Türkiye Cumhurbaşkanı Erdoğan çözüm görüşmelerinin başarısızlığa uğramasından sonra açıkladı…
Kıbrıs’ta yeni planlarının olduğunu söyledi!
Şu anki çözümsüzlük ortamı ve yaşanan tartışmalar nedeniyle Sayın Erdoğan’a hak veririz…
Elbette mevcut durum sonsuza kadar gidemeyeceği için ortada yeni alternatif planlar olmalı, bunlar üzerinde çalışılmalıdır!
Ama sorun şudur;
Sayın Erdoğan orada yeni Kıbrıs planı hazırlarken burada bu plandan haberi olan var mıdır!
Örneğin başta Cumhurbaşkanı Akıncı…
Ya da Başbakan!
Meclis’in başındaki Sibel Siber…
Bakanlar ve milletvekilleri!
Siyasi partiler, sivil toplum örgütleri…
Ve tabi ki en önemlisi KKTC halkı!
Bu plandan haberleri var mı, olacak mı, yoksa ortay bir şeyler konulacak ve yine çok ciddi tartışmalar mı yaşanacak…
Dememiz şudur;
Ankara eğer yeni bir Kıbrıs planı senaryosu hazırlıyorsa bundan KKTC yetkililerinin ve elbette halkının da bilgisi olmalıdır!
Özelikle de Kıbrıs Türkünün geleceğini yakından ilgilendiren konularda yabancı gibi dışarıda kalması söz konusu planların başarısız olmasına gebedir…
Zira Türkiye ile Kıbrıs Türkü arasında yeteri kadar kara bulutlar dolaşmakta, iki halkı birbirine düşürecek söylem ve eylemler yeteri kadar yapılmaktadır!
…
Cumhurbaşkanı Akıncı’nın meşhur bilgilendirme toplantıları…
Önce Mecliste temsil edilen partileri bilgilendirdi!
Sonra temsil edilmeyenleri…
Ve belediye başkanlarını!
Her halde bilgilendirme olayı bir süre daha devam edecek…
Olay bitmiş kapanmış, çözüm umutları suya düşmüş, neyi bilgilendiriyor, niçin bilgilendiriyor bunu pek anlamadım ama çıkıp basının karşısına geniş bir açıklama yapıp bu işi bir defada bitirseydi sanki daha iyi olurdu gibi geldi bize!
Kim bilir belki de içini dökmek istemiştir diye düşünelim biz, iyi niyetli olarak…

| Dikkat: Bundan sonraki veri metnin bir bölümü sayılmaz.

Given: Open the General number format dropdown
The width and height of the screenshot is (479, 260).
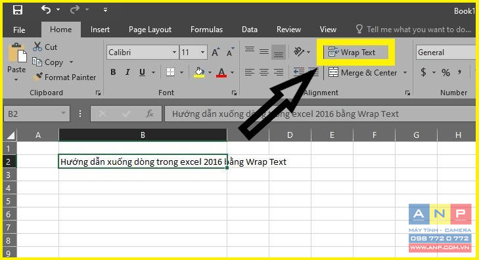Looking at the screenshot, I should click(x=446, y=53).
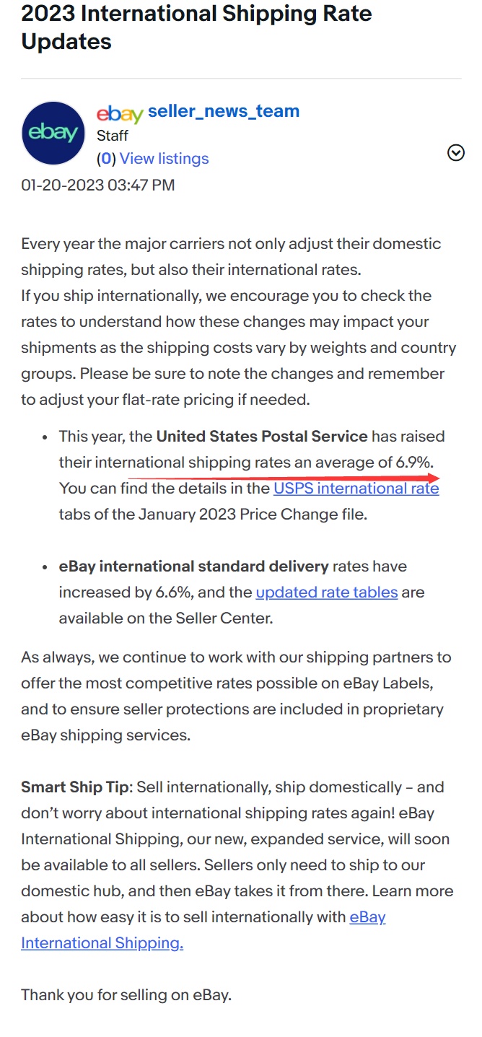Image resolution: width=482 pixels, height=1037 pixels.
Task: Click the Staff label under the username
Action: (x=113, y=135)
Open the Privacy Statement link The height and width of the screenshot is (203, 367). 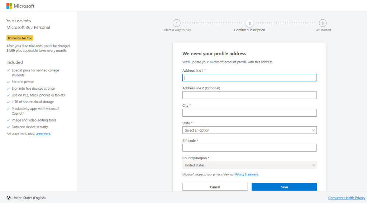coord(247,175)
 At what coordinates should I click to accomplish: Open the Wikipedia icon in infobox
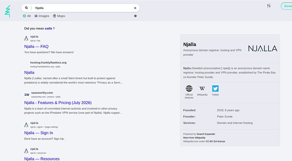tap(202, 89)
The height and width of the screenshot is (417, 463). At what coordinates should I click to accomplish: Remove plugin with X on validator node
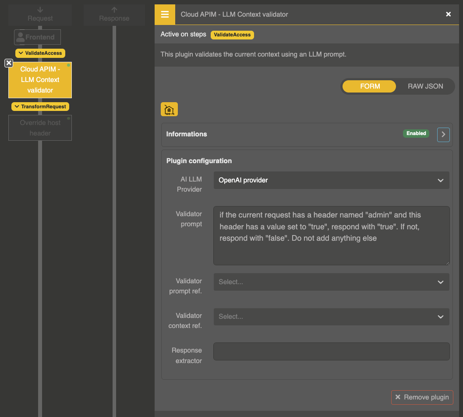[x=9, y=63]
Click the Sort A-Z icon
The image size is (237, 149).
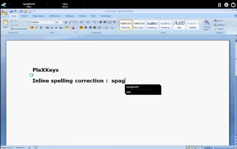[x=110, y=22]
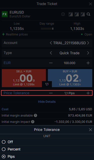94x160 pixels.
Task: Open the EURUSD instrument info icon
Action: pyautogui.click(x=63, y=14)
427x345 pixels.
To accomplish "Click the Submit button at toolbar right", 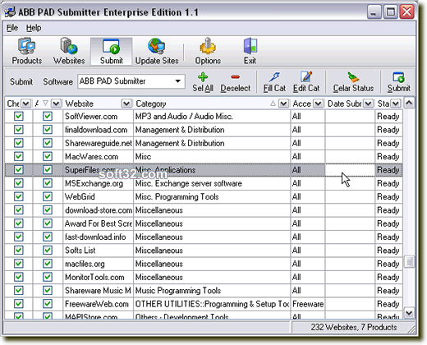I will pyautogui.click(x=398, y=82).
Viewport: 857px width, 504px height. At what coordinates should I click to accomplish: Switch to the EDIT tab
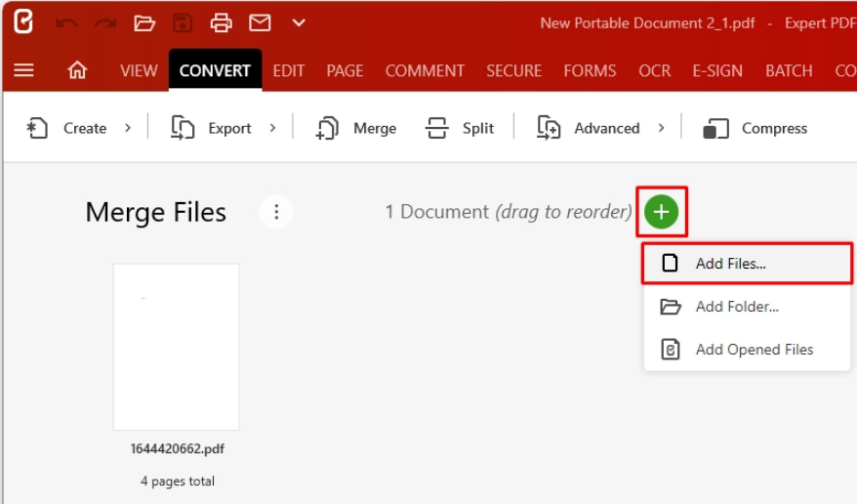click(288, 70)
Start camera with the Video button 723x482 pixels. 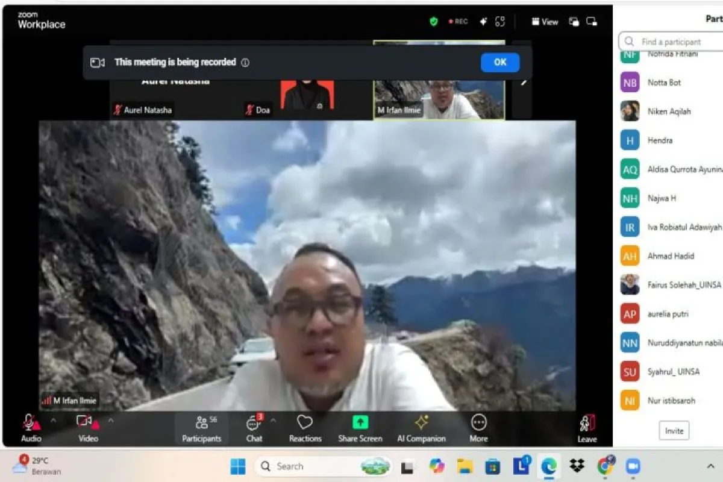pos(88,428)
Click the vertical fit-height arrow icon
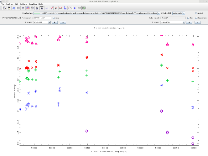The image size is (208, 156). [23, 8]

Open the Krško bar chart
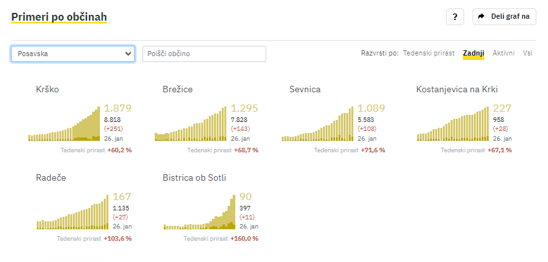click(x=64, y=123)
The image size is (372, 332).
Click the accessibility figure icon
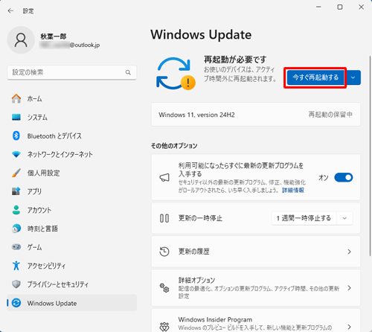(x=16, y=266)
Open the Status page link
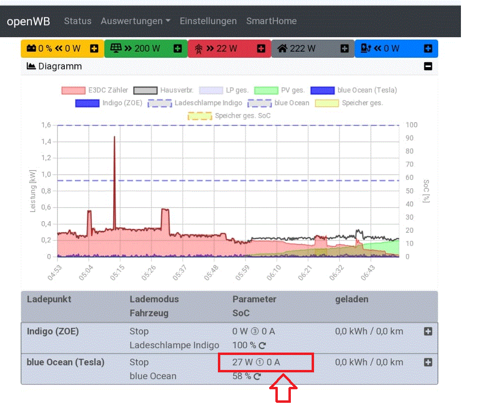The image size is (487, 411). tap(78, 21)
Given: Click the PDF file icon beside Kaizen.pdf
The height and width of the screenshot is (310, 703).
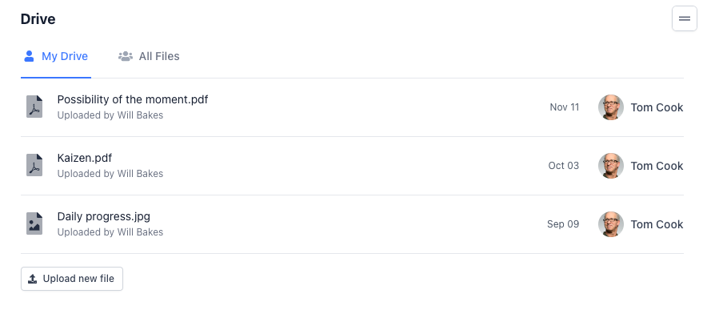Looking at the screenshot, I should 34,165.
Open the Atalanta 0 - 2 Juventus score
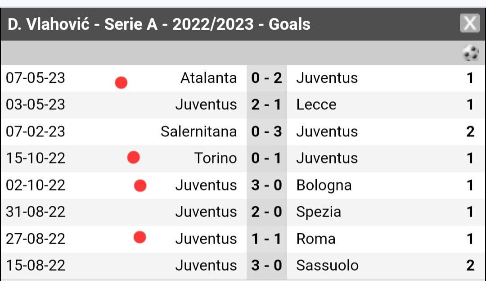The height and width of the screenshot is (281, 486). click(266, 78)
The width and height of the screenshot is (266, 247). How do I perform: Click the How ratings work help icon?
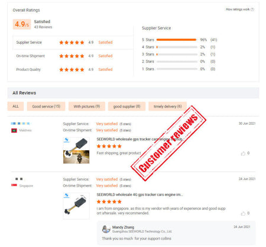[252, 9]
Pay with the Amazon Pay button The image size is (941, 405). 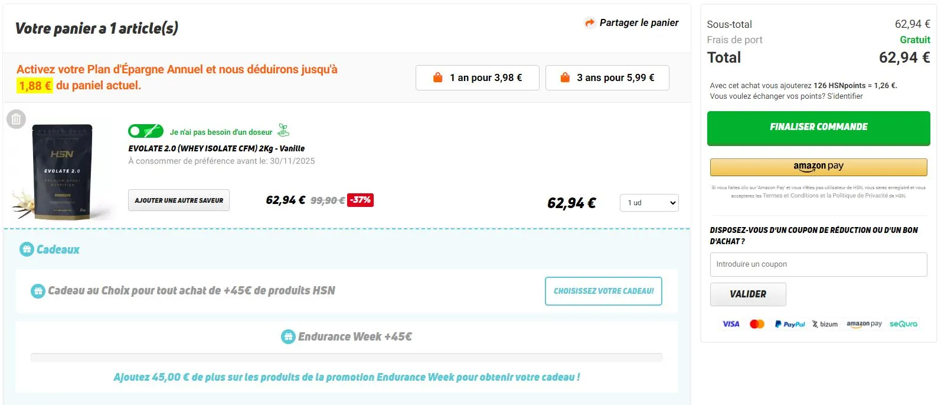pyautogui.click(x=818, y=167)
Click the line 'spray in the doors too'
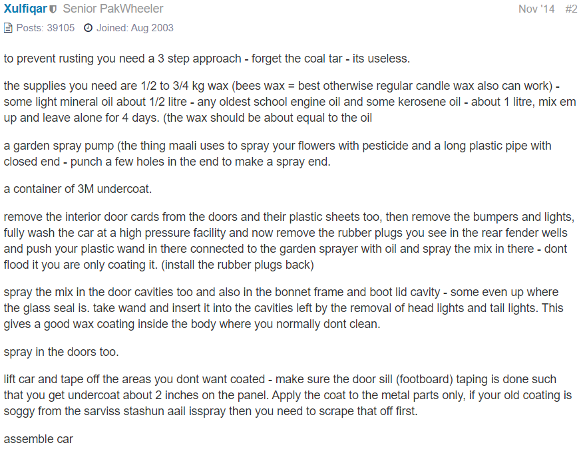Screen dimensions: 587x461 [61, 352]
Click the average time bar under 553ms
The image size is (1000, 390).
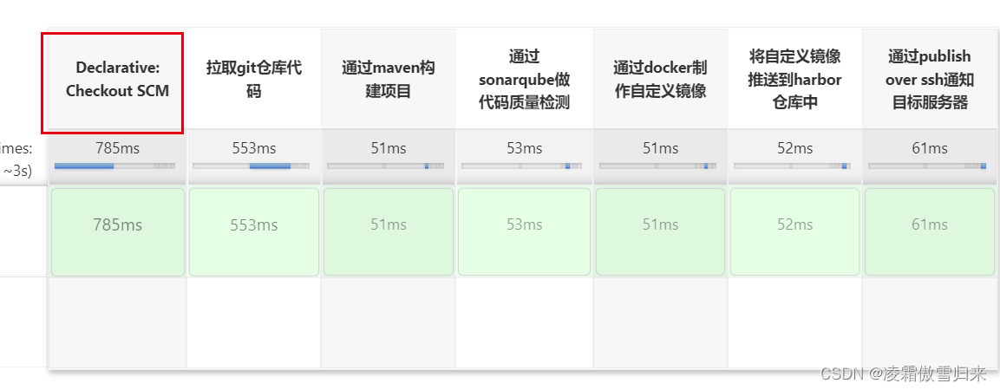pos(251,166)
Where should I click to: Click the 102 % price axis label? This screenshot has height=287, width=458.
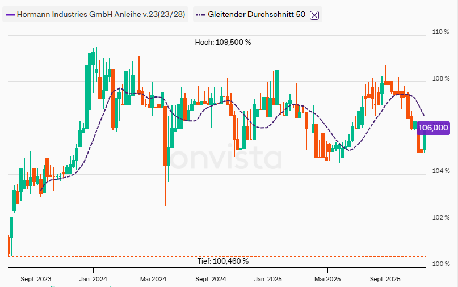440,218
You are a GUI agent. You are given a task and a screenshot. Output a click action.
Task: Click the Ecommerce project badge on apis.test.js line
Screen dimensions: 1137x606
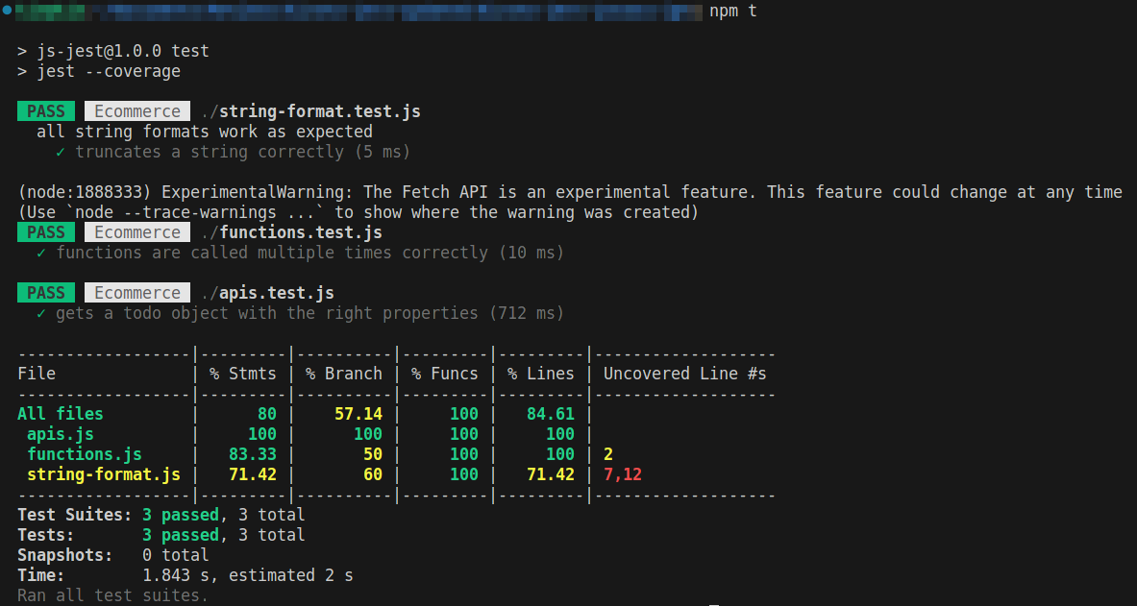click(136, 292)
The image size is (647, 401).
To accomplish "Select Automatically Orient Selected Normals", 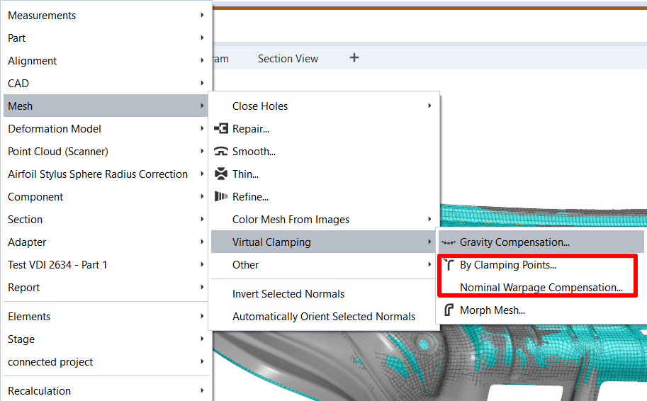I will [324, 317].
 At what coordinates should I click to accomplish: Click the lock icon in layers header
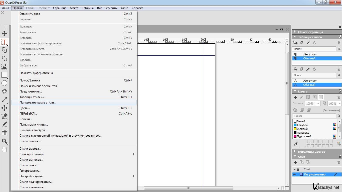pyautogui.click(x=298, y=169)
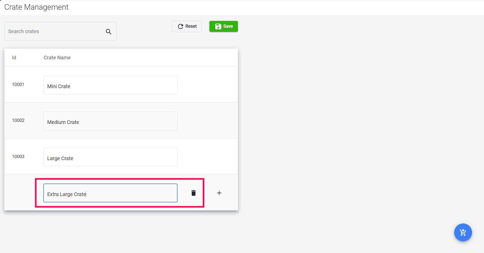Screen dimensions: 484x253
Task: Delete the Extra Large Crate row
Action: [x=194, y=193]
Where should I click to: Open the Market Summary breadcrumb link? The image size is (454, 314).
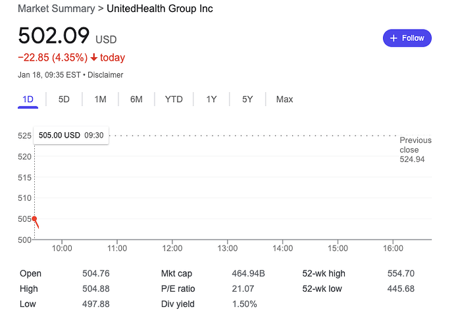coord(57,9)
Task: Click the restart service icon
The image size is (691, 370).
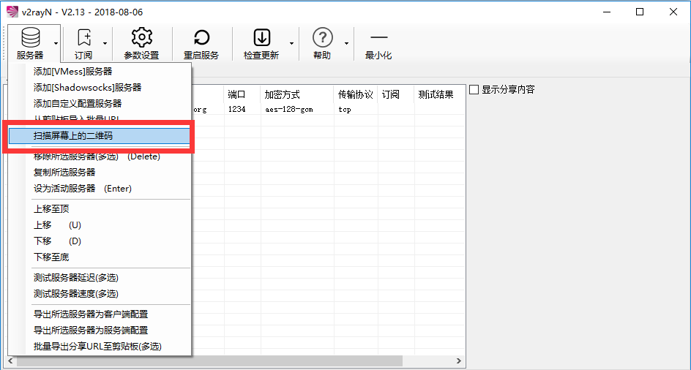Action: (201, 38)
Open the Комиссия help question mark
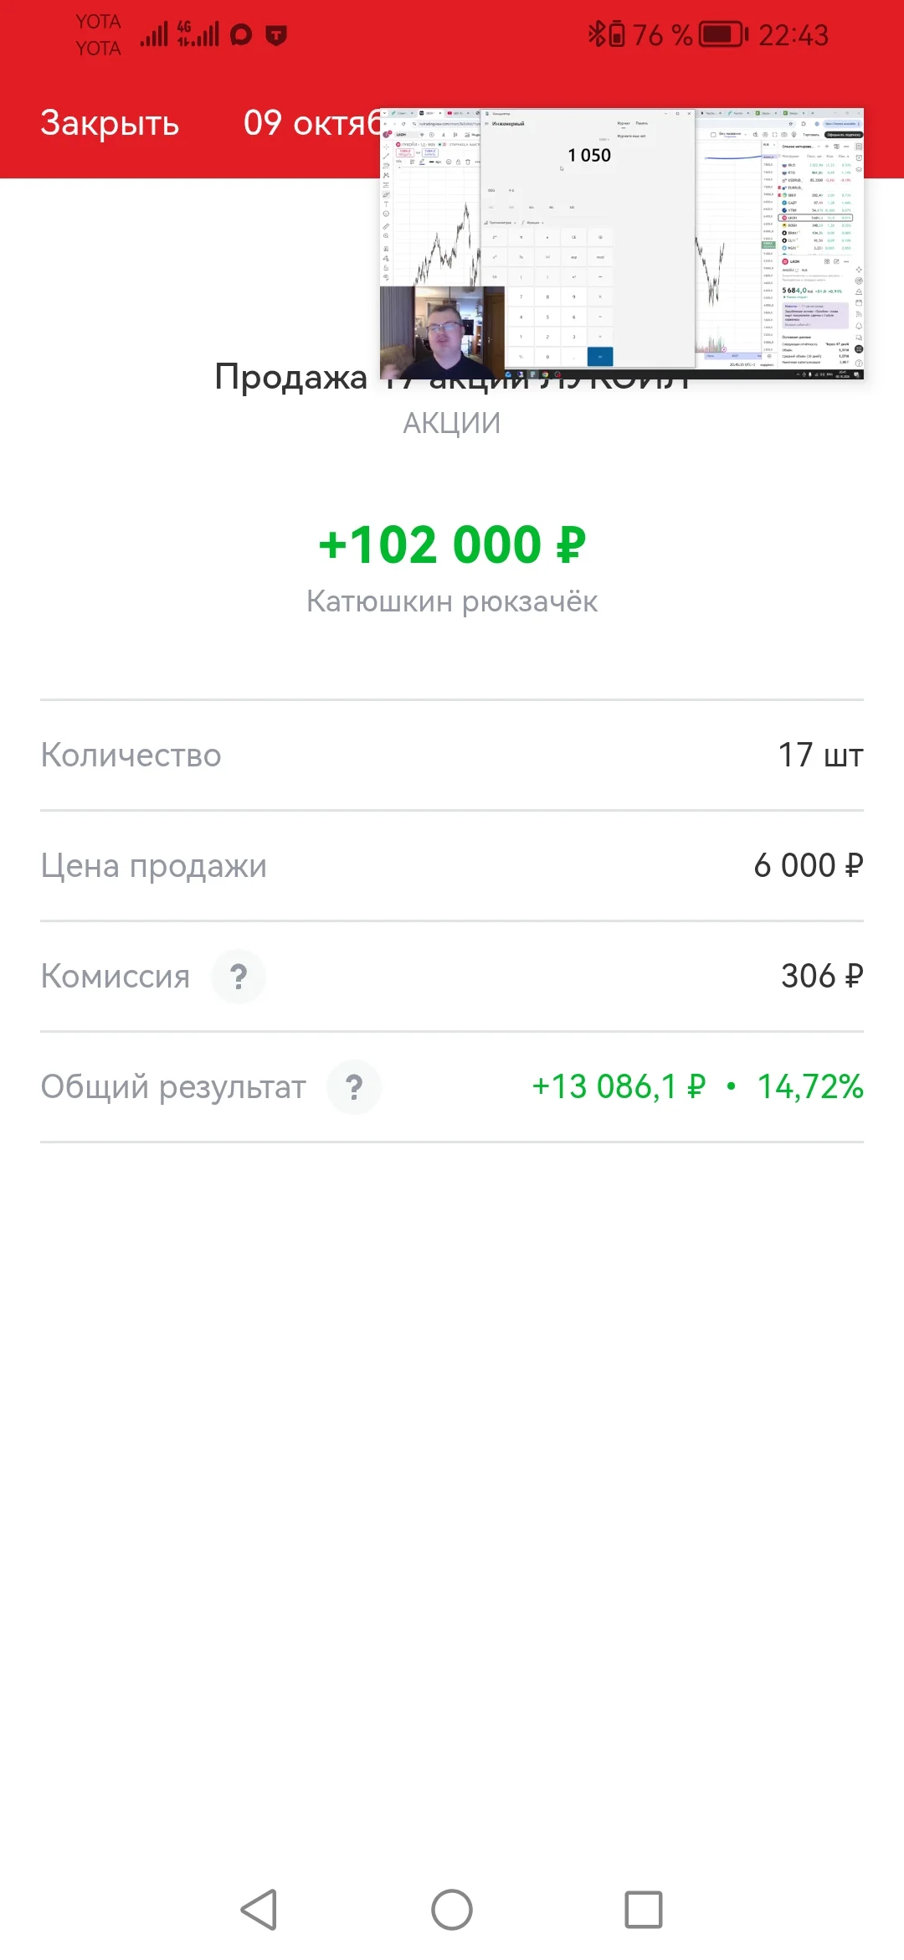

Akıncı’nın bundan sonra asıl yaması gereken şey Türkiye’de şu anda Kıbrıs ile ilgili yeni planlar yazılırken bunların içinde olması, hatta katkı koyup yönlendirme yapması ve bunlardan Kıbrıs Türkünü haberdar etmesidir!
Bu konuda Ankara ziyaretlerini sıklaştırmalı, yetkililerde sürekli temas içinde olmalıdır…
…
KKTC’de Kıbrıs Cumhuriyeti bayraklı hediye eşyaları!
“Bir ülkenin kişilikli ilişki, eşitlikçi anlayış talep etmesi için, önce bir omurgası olur, dik durur... Bir ülkenin ekonomisi turizme bağlıysa ve turist beklerse önce kendi ülkesinde kendi ülkesini tanıtır. Kuzey Kıbrıs'ın en büyük Marketlerinde turistlere KKTC niyetine Kıbrıs Cumhuriyeti bayraklı bu hediyelik eşyaları satacaksın ondan sonra Rum öyle böyle şöyle diye osuracaksın! Olan turist neden sana gelsin en büyük rakibinin kendi dükkanında reklamını yapan sensin... Bu kafayla, biz kendi ayaklarımızın üstünde değil kendi götümüzün üstünde bile duramayız be yeğen.”
(Özdemir TOKEL)
Lefke’yi bozan görüntü!
Adanın batısında cennetten bir parça Lefke…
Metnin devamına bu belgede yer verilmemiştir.